Autocar understands EU will put proposals to Technical Committee for Motor Vehicles on October 6; could come in to force in 2016
Jim Holder
29 September 2015

The European Commission is set to present its recommendations for heavily revised procedures for vehicle emissions testing next week, Autocar has learned.

A scheduled meeting of the EU’s Technical Committee for Motor Vehicles is due to sit on October 6 and, although the agenda is yet to be made public, the VW emissions scandal is reported to have put a focus on the need to ratify new emissions tests regulations as soon as possible.

Changes to the New European Driving Cycle (NEDC) tests have been discussed for several years, but discussions between the law makers and car companies over the exact details have resulted in lengthy delays. The NEDC was last updated in 1997. Under NEDC regulations, cars are tested in a laboratory under strict test criteria in order to achieve repeatable results for comparison. However, those results are rarely achievable in real-world driving.

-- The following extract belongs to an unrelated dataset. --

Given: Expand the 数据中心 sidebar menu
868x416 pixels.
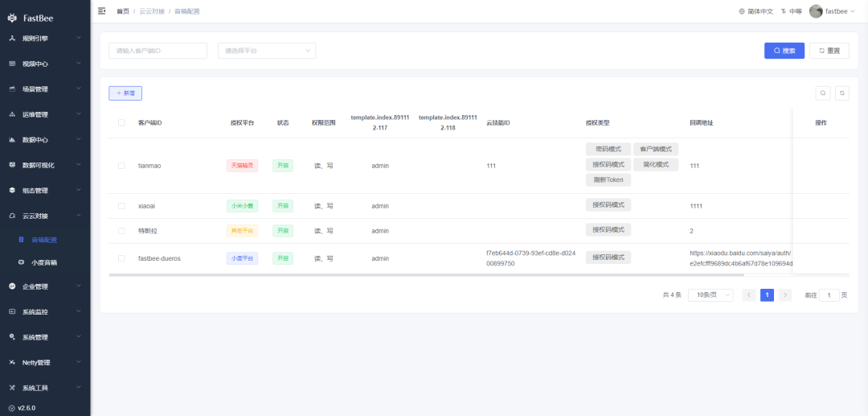Looking at the screenshot, I should click(45, 140).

Features of the NEDC that detract from its real-world accuracy include the temperature range in which the test is conducted, which is always between 20 and 30 degrees centigrade, the use of a flat rolling road and the absence of any wind in the test chamber, other than air directed at cooling ducts to simulate speed. The route simulated is a mix of urban and open driving, with the top speed achieved between 90 and 120kph (56-75mph) depending on the size of the vehicle.

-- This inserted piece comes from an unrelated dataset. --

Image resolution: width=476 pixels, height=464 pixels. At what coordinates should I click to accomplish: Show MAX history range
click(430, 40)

Prior to VW the scandal, the Commission was set to finalise proposals for a more realistic test process later this month, with the new regulations coming into force in 2017. However, the VW test rigging controversy is reported to be seen as a catalyst for quicker change, with some reporting that the new tests could even come into force in early 2016.

The new tests are called the Worldwide Harmonized Light Vehicles Test Procedures (WLTP) and define a global standard for emissions testing. They have been drawn up with consultation from the European Union, Japan, and India under guidelines of UNECE World Forum for Harmonization of Vehicle Regulations. In conjunction, a new set of standards are also being set under the Real Driving Emissions standard.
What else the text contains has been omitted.